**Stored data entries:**

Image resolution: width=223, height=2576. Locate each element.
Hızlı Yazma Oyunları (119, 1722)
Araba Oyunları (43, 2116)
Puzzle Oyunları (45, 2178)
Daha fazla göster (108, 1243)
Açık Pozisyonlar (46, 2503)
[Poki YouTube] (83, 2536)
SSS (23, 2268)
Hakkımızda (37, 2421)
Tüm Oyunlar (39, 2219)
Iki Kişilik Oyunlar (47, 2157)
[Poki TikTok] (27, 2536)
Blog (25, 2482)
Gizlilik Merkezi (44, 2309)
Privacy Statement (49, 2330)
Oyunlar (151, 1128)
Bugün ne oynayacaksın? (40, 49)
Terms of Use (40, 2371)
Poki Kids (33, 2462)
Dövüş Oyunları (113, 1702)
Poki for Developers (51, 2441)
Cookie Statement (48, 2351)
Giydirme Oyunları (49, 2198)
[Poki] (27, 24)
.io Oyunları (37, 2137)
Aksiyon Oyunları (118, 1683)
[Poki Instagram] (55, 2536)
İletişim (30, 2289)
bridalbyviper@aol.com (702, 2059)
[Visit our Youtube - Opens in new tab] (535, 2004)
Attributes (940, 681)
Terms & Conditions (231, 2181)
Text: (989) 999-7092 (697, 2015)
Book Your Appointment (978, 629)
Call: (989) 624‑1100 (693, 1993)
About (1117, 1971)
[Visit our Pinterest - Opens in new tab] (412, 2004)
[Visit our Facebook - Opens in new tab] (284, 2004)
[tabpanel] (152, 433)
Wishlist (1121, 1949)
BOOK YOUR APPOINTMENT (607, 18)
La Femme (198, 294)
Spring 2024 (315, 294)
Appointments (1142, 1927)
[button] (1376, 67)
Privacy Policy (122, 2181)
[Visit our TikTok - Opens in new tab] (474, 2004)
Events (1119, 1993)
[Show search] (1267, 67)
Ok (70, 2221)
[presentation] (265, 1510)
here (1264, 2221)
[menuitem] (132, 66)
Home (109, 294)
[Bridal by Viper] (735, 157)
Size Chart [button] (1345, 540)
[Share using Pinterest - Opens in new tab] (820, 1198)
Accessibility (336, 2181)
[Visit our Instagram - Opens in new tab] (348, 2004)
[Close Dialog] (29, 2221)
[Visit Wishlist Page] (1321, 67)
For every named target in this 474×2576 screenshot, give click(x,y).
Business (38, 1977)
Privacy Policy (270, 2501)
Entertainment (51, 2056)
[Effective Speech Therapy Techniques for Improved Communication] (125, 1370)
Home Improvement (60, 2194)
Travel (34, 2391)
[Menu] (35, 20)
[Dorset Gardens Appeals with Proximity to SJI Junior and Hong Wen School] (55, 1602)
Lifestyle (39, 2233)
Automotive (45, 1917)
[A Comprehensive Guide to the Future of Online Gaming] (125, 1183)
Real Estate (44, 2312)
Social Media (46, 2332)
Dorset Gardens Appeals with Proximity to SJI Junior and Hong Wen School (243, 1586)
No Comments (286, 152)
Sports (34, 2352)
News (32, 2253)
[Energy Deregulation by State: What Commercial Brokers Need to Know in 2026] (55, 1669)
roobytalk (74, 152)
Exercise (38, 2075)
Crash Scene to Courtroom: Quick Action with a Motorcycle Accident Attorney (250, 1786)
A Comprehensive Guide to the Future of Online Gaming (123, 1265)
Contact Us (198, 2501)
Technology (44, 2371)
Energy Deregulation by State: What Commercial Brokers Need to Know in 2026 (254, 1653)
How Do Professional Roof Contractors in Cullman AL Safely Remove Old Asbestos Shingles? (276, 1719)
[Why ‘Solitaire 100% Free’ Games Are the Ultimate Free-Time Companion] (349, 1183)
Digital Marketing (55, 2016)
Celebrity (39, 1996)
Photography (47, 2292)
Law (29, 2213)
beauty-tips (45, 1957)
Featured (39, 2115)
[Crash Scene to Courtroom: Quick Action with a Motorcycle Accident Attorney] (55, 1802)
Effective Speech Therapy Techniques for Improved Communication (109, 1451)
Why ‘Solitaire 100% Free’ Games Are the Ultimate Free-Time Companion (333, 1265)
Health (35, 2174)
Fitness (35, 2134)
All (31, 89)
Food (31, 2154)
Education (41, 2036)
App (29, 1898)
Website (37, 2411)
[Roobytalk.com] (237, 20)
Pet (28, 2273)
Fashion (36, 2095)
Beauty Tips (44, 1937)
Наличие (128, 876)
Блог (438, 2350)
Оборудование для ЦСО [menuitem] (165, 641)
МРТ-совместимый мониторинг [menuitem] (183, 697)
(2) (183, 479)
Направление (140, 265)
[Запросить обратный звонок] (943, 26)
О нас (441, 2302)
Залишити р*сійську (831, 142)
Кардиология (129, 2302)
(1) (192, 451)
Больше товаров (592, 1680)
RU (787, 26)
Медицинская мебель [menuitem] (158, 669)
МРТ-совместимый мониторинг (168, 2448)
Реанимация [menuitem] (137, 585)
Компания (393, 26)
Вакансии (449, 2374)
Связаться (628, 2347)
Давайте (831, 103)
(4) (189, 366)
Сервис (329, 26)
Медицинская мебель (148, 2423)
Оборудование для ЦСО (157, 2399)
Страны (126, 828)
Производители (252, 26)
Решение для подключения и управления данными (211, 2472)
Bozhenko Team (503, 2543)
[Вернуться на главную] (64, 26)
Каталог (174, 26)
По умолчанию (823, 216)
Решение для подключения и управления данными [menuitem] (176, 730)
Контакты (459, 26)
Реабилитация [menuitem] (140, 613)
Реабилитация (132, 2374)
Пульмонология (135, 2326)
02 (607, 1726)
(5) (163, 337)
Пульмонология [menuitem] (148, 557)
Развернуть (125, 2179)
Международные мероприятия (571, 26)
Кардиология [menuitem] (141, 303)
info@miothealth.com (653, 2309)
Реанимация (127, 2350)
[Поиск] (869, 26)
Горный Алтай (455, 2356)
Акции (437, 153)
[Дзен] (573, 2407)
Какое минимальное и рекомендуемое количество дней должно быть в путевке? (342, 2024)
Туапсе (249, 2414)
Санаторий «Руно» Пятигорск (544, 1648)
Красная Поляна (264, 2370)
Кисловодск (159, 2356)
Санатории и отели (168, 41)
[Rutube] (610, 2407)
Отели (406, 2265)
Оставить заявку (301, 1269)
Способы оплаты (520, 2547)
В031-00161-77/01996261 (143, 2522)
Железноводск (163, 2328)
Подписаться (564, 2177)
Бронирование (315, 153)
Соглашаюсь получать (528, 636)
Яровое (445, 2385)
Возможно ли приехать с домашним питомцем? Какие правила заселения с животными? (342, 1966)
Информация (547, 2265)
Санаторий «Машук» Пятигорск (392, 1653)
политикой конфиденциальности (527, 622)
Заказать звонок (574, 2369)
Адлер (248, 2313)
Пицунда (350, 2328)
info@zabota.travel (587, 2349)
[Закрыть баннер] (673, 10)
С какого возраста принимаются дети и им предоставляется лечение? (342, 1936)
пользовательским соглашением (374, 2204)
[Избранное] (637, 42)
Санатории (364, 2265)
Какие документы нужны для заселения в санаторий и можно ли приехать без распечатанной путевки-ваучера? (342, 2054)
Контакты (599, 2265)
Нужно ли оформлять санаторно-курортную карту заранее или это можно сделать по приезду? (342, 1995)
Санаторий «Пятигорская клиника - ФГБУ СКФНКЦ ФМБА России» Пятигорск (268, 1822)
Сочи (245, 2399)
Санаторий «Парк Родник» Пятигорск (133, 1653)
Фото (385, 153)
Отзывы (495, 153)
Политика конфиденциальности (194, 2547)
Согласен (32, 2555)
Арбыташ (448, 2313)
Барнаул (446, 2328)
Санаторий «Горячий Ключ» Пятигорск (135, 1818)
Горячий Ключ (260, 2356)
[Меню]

**Work instructions:**
A single figure is required: the number of lines in the data above in which the word "Poki" appears.

**Result below:**
6